Updated: Sunday, 26 Sep 2010, 2:42 PM CDT
Published : Sunday, 26 Sep 2010, 2:38 PM CDT
BILOXI, Miss. (AP) - Biloxi authorities plan to demolish the house where prominent Circuit Judge Vincent Sherry and his wife were murdered in a conspiracy that involved the Dixie Mafia and a lonely hearts scam for homosexuals.
The Sherrys were slain in 1987, victims of a plot involving a lawyer, a Louisiana prisoner and a seedy strip club owner. The killing drew widespread notoriety.
Nobody has lived in the Sherry home since Hurricane Katrina in 2005. The Biloxi City Council voted this past week to advertise for bids to tear down the dilapidated structure.
Royce Hignight, a retired FBI agent who worked on the case, lives nearby.
"I hope this is the final ending to this saga," Hignight told the Sun Herald newspaper in Biloxi.
Reputed Dixie Mafia kingpin Kirksey McCord Nix Jr. was convicted of ordering the murders of Sherry and his wife, Margaret, a former city council member. The Dixie Mafia was a ring of interlocking criminal groups that operated mostly in the South in the 1960s and 1970s. Biloxi was a main base of operations.
Former Biloxi Mayor Pete Halat allegedly told Nix that Sherry, his law partner and friend, stole money from a lonely hearts scam for homosexuals that Nix ran from his Angola, La., prison cell, where he was already serving life without parole for murder. Halat, Nix and four others were convicted on charges related to the killings.
Nix had scammed hundreds of thousands of dollars from lonely homosexuals by running ads in classifieds and posing as a young homosexual prisoner looking for true love and a chance to turn his life around.
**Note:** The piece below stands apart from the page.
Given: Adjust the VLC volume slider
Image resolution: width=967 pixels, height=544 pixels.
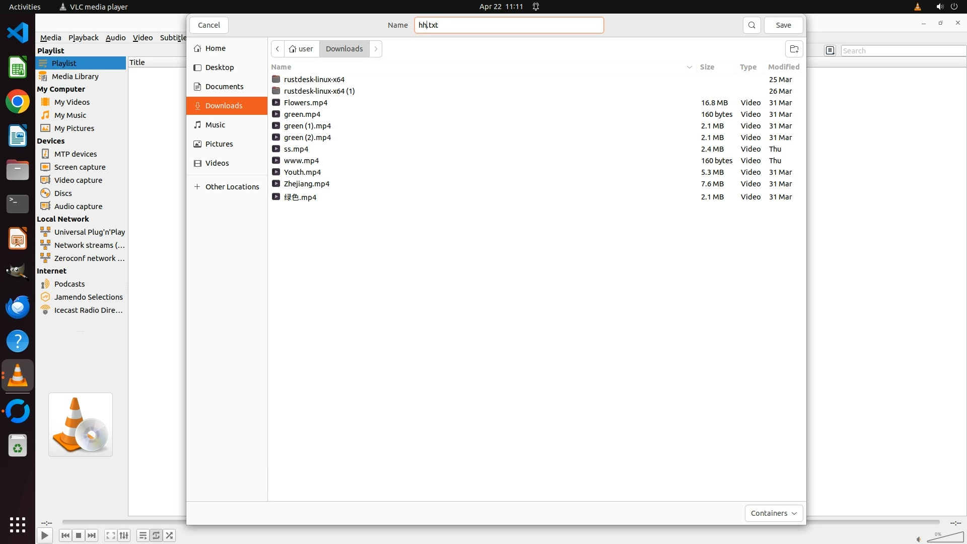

A mailman is said to have sent him $100,000. A California journalist reportedly wired him $17,000. Nix's friends on the outside picked up the funds at Western Union offices.
Nix wanted to use the money to buy his way out of prison, but Halat allegedly stole it and blamed Vincent Sherry.
Edward Humes, a Pulitzer Prize-winning journalist and author, chronicled the case in his book "Mississippi Mud."